_Task statement_:
Having located the line with "Image resolution: width=1456", repeat it and all remaining lines of the records exactly. Pictures do not belong in the answer.

** Given information follows **

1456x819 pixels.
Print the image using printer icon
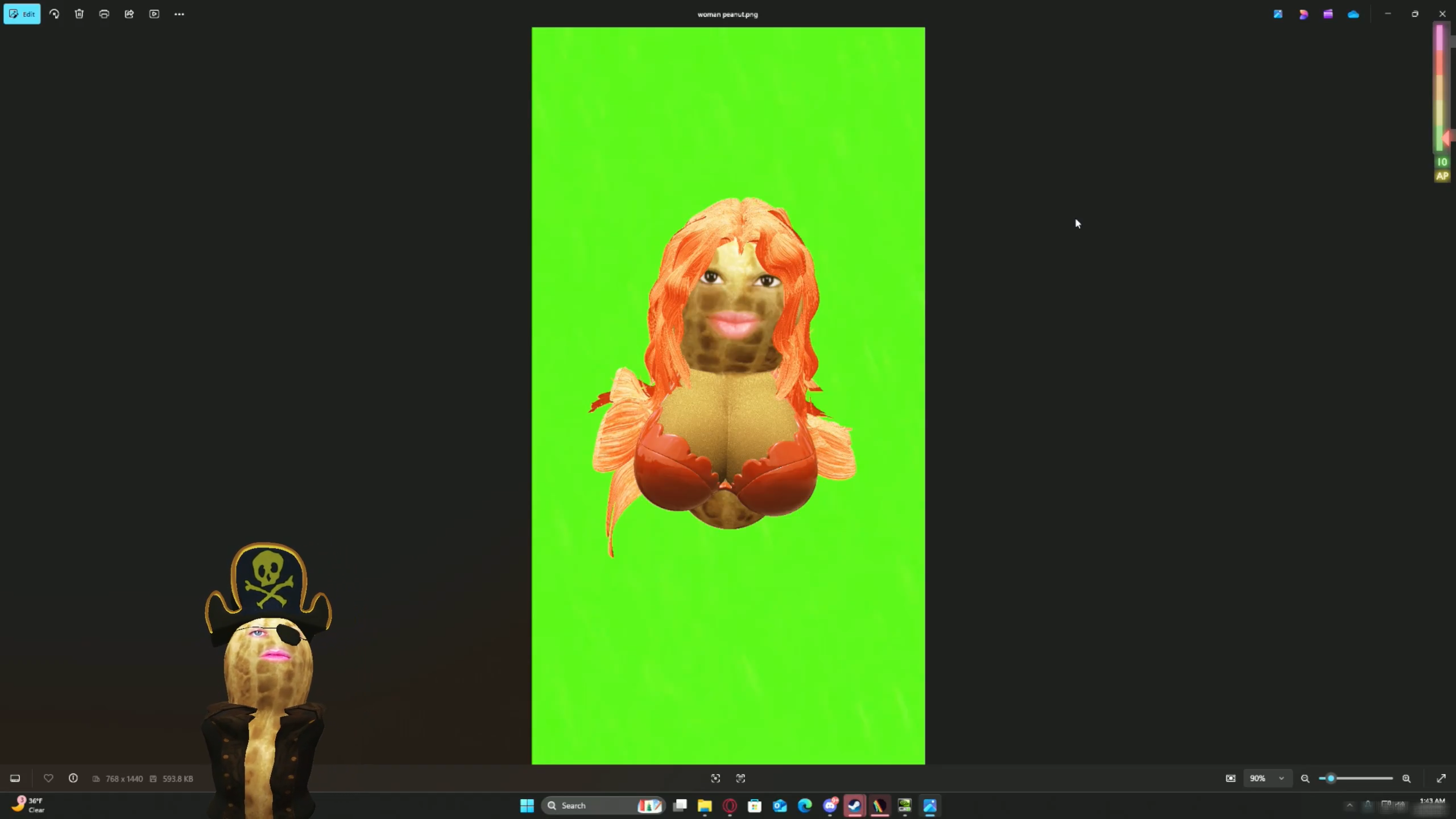tap(104, 14)
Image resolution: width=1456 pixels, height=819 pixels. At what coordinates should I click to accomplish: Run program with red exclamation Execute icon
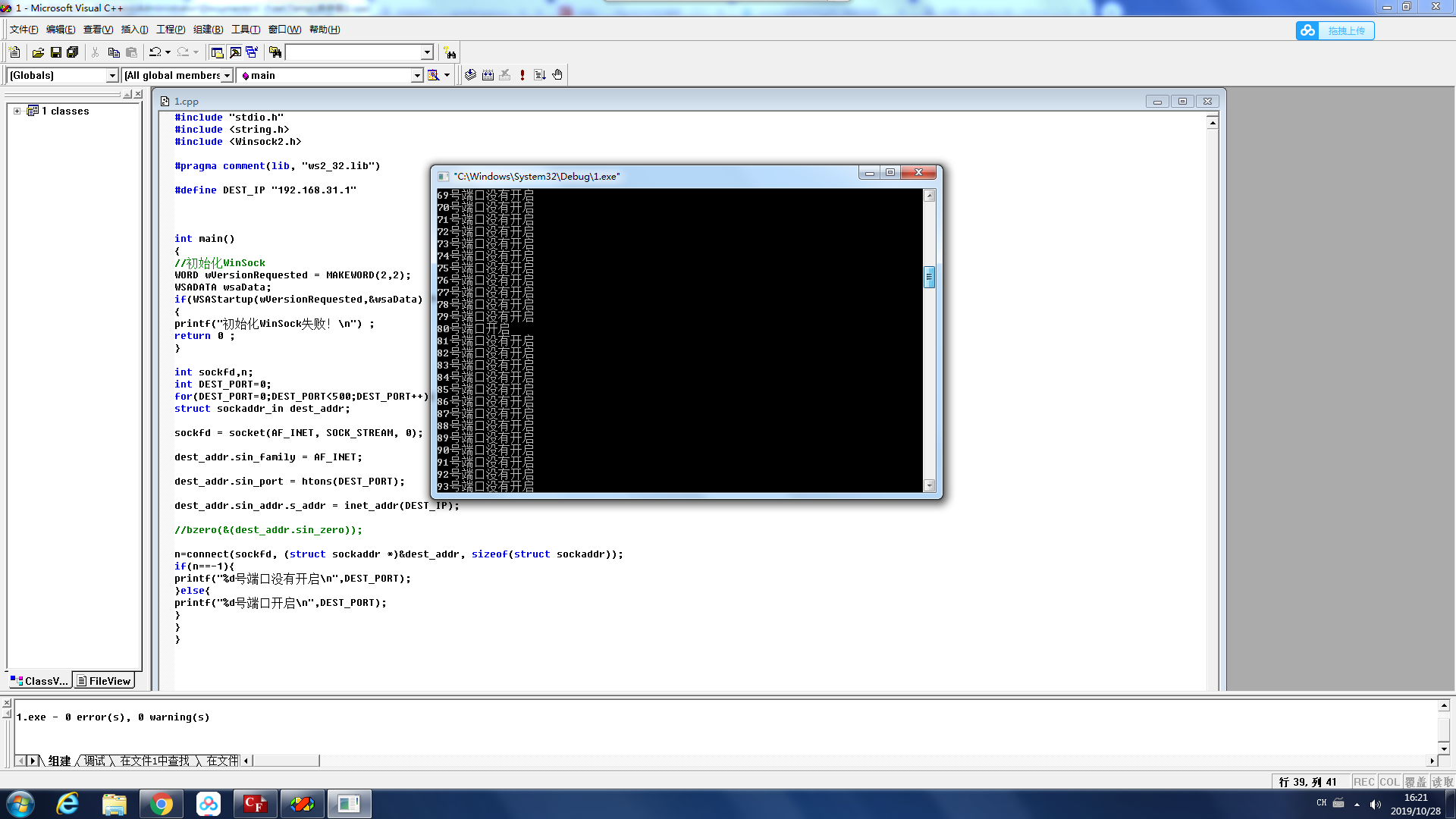click(522, 75)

** End of Given information **

_Solution to this exercise_:
Image resolution: width=1456 pixels, height=819 pixels. At what coordinates should I click to accomplish: Run program with red exclamation Execute icon
click(522, 75)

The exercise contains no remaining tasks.